Rows for finding displayed items
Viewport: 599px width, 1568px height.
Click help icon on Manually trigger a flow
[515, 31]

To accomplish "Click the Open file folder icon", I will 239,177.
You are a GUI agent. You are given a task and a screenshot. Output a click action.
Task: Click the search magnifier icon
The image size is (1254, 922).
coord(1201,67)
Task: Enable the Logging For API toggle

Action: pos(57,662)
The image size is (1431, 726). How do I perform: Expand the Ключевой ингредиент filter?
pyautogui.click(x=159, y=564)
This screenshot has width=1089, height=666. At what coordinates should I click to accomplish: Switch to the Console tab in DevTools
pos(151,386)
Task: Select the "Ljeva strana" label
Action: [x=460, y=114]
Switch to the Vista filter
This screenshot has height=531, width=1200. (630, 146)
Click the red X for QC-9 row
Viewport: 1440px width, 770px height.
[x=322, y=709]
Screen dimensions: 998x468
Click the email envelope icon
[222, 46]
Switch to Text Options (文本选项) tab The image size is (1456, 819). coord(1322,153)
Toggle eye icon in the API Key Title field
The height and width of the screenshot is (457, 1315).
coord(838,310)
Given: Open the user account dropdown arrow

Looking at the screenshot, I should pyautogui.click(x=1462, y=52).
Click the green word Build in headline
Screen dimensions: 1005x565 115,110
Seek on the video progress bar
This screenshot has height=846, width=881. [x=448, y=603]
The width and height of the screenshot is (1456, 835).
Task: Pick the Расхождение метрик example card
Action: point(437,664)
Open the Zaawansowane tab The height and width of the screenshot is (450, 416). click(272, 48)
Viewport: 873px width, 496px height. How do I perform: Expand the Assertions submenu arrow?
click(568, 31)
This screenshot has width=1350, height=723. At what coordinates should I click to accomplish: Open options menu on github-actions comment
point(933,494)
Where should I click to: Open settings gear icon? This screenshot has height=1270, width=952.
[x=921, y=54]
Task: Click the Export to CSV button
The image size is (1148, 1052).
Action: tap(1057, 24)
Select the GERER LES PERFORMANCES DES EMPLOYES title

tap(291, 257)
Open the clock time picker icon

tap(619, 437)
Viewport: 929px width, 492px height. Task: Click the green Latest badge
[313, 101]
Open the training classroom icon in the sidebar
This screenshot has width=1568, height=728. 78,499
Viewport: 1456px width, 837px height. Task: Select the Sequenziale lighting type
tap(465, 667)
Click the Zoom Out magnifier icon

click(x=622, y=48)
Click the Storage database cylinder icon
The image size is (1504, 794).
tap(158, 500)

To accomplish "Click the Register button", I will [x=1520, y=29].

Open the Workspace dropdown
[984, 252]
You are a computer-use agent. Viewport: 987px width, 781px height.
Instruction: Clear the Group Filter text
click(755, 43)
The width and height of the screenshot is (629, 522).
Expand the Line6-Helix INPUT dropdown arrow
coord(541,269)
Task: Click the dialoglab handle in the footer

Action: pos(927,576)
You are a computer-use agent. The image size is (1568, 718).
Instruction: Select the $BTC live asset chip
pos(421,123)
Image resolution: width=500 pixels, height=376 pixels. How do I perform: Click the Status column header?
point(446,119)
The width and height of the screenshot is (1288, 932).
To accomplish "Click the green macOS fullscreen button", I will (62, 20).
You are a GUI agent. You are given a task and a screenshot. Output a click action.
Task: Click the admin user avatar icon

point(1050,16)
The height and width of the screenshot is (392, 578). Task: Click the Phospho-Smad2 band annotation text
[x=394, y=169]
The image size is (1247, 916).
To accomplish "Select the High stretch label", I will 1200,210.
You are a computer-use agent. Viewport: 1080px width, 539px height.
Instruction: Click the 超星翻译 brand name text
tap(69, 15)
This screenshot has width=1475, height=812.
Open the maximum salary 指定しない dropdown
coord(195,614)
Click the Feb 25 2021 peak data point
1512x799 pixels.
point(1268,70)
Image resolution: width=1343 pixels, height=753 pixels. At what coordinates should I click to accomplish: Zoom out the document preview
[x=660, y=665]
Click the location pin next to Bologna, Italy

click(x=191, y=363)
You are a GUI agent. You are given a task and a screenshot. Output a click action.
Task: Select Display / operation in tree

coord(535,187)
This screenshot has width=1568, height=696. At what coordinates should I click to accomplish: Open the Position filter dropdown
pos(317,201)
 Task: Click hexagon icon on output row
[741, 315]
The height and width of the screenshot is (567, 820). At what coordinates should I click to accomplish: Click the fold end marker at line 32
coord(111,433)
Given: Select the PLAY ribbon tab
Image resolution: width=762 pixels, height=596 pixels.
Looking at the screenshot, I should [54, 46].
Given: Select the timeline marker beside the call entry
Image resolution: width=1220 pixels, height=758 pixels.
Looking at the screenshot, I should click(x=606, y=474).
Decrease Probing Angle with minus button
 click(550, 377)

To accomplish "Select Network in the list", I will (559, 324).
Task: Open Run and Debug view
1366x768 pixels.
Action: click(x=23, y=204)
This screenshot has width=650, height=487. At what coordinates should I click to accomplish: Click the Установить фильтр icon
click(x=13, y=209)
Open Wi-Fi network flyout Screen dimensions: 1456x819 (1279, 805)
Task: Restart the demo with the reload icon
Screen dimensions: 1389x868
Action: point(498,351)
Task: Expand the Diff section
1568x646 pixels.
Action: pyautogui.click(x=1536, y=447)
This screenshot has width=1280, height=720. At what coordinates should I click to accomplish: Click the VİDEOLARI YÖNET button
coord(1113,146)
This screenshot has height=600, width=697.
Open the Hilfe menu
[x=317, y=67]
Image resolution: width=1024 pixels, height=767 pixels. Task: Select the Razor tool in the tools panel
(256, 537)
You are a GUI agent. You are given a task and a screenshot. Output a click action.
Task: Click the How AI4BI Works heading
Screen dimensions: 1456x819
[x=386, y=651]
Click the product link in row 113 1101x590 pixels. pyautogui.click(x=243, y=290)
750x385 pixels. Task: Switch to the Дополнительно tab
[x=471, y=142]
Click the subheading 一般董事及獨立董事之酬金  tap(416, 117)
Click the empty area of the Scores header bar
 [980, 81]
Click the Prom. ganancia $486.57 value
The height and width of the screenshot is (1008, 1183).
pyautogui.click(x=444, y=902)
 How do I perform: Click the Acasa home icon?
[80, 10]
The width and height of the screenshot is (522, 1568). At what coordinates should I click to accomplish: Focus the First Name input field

> [Task to complete]
Update the rows by replacing "GUI agent" with "screen agent" wherever it occurs, and keep every other part of the rows unchanged.

> [Completed task]
Viewport: 599px width, 1568px height.
Click help icon on Manually trigger a flow
[515, 31]

To accomplish "Click the Open file folder icon", I will 239,177.
You are a screen agent. You are given a task and a screenshot. Output a click action.
Task: Click the search magnifier icon
The image size is (1254, 922).
coord(1201,67)
Task: Enable the Logging For API toggle

Action: pos(57,662)
The image size is (1431, 726). How do I perform: Expand the Ключевой ингредиент filter?
pyautogui.click(x=159, y=564)
This screenshot has width=1089, height=666. At what coordinates should I click to accomplish: Switch to the Console tab in DevTools
pos(151,386)
Task: Select the "Ljeva strana" label
Action: [x=460, y=114]
Switch to the Vista filter
This screenshot has height=531, width=1200. (630, 146)
Click the red X for QC-9 row
Viewport: 1440px width, 770px height.
[x=322, y=709]
Screen dimensions: 998x468
Click the email envelope icon
[222, 46]
Switch to Text Options (文本选项) tab The image size is (1456, 819). coord(1322,153)
Toggle eye icon in the API Key Title field
The height and width of the screenshot is (457, 1315).
coord(838,310)
Given: Open the user account dropdown arrow

Looking at the screenshot, I should pyautogui.click(x=1462, y=52).
Click the green word Build in headline
Screen dimensions: 1005x565 115,110
Seek on the video progress bar
This screenshot has height=846, width=881. [x=448, y=603]
The width and height of the screenshot is (1456, 835).
Task: Pick the Расхождение метрик example card
Action: point(437,664)
Open the Zaawansowane tab The height and width of the screenshot is (450, 416). click(272, 48)
Viewport: 873px width, 496px height. How do I perform: Expand the Assertions submenu arrow?
click(568, 31)
This screenshot has width=1350, height=723. At what coordinates should I click to accomplish: Open options menu on github-actions comment
point(933,494)
Where should I click to: Open settings gear icon? This screenshot has height=1270, width=952.
[x=921, y=54]
Task: Click the Export to CSV button
The image size is (1148, 1052).
Action: tap(1057, 24)
Select the GERER LES PERFORMANCES DES EMPLOYES title

tap(291, 257)
Open the clock time picker icon

tap(619, 437)
Viewport: 929px width, 492px height. Task: Click the green Latest badge
[313, 101]
Open the training classroom icon in the sidebar
This screenshot has width=1568, height=728. 78,499
Viewport: 1456px width, 837px height. Task: Select the Sequenziale lighting type
tap(465, 667)
Click the Zoom Out magnifier icon

click(x=622, y=48)
Click the Storage database cylinder icon
The image size is (1504, 794).
tap(158, 500)

To accomplish "Click the Register button", I will [x=1520, y=29].

Open the Workspace dropdown
[984, 252]
You are a computer-use agent. Viewport: 987px width, 781px height.
Instruction: Clear the Group Filter text
click(755, 43)
The width and height of the screenshot is (629, 522).
Expand the Line6-Helix INPUT dropdown arrow
coord(541,269)
Task: Click the dialoglab handle in the footer

Action: pos(927,576)
You are a computer-use agent. The image size is (1568, 718).
Instruction: Select the $BTC live asset chip
pos(421,123)
Image resolution: width=500 pixels, height=376 pixels. How do I perform: Click the Status column header?
point(446,119)
The width and height of the screenshot is (1288, 932).
To accomplish "Click the green macOS fullscreen button", I will (62, 20).
You are a screen agent. You are given a task and a screenshot. Output a click action.
Task: Click the admin user avatar icon

point(1050,16)
The height and width of the screenshot is (392, 578). Task: Click the Phospho-Smad2 band annotation text
[x=394, y=169]
The image size is (1247, 916).
To accomplish "Select the High stretch label", I will 1200,210.
You are a computer-use agent. Viewport: 1080px width, 539px height.
Instruction: Click the 超星翻译 brand name text
tap(69, 15)
This screenshot has width=1475, height=812.
Open the maximum salary 指定しない dropdown
coord(195,614)
Click the Feb 25 2021 peak data point
1512x799 pixels.
point(1268,70)
Image resolution: width=1343 pixels, height=753 pixels. At what coordinates should I click to accomplish: Zoom out the document preview
[x=660, y=665]
Click the location pin next to Bologna, Italy

click(x=191, y=363)
You are a screen agent. You are given a task and a screenshot. Output a click action.
Task: Select Display / operation in tree

coord(535,187)
This screenshot has width=1568, height=696. At what coordinates should I click to accomplish: Open the Position filter dropdown
pos(317,201)
 Task: Click hexagon icon on output row
[741, 315]
The height and width of the screenshot is (567, 820). At what coordinates should I click to accomplish: Click the fold end marker at line 32
coord(111,433)
Given: Select the PLAY ribbon tab
Image resolution: width=762 pixels, height=596 pixels.
Looking at the screenshot, I should [54, 46].
Given: Select the timeline marker beside the call entry
Image resolution: width=1220 pixels, height=758 pixels.
Looking at the screenshot, I should click(x=606, y=474).
Decrease Probing Angle with minus button
 click(550, 377)

To accomplish "Select Network in the list", I will (559, 324).
Task: Open Run and Debug view
1366x768 pixels.
Action: click(x=23, y=204)
This screenshot has width=650, height=487. At what coordinates should I click to accomplish: Click the Установить фильтр icon
click(x=13, y=209)
Open Wi-Fi network flyout Screen dimensions: 1456x819 (1279, 805)
Task: Restart the demo with the reload icon
Screen dimensions: 1389x868
Action: point(498,351)
Task: Expand the Diff section
1568x646 pixels.
Action: pyautogui.click(x=1536, y=447)
This screenshot has width=1280, height=720. At what coordinates should I click to accomplish: Click the VİDEOLARI YÖNET button
coord(1113,146)
This screenshot has height=600, width=697.
Open the Hilfe menu
[x=317, y=67]
Image resolution: width=1024 pixels, height=767 pixels. Task: Select the Razor tool in the tools panel
(256, 537)
You are a screen agent. You are given a task and a screenshot. Output a click action.
Task: Click the How AI4BI Works heading
Screen dimensions: 1456x819
[x=386, y=651]
Click the product link in row 113 1101x590 pixels. pyautogui.click(x=243, y=290)
750x385 pixels. Task: Switch to the Дополнительно tab
[x=471, y=142]
Click the subheading 一般董事及獨立董事之酬金  tap(416, 117)
Click the empty area of the Scores header bar
 [980, 81]
Click the Prom. ganancia $486.57 value
The height and width of the screenshot is (1008, 1183).
pyautogui.click(x=444, y=902)
 How do I perform: Click the Acasa home icon?
[80, 10]
The width and height of the screenshot is (522, 1568). At what coordinates should I click to accomplish: Focus the First Name input field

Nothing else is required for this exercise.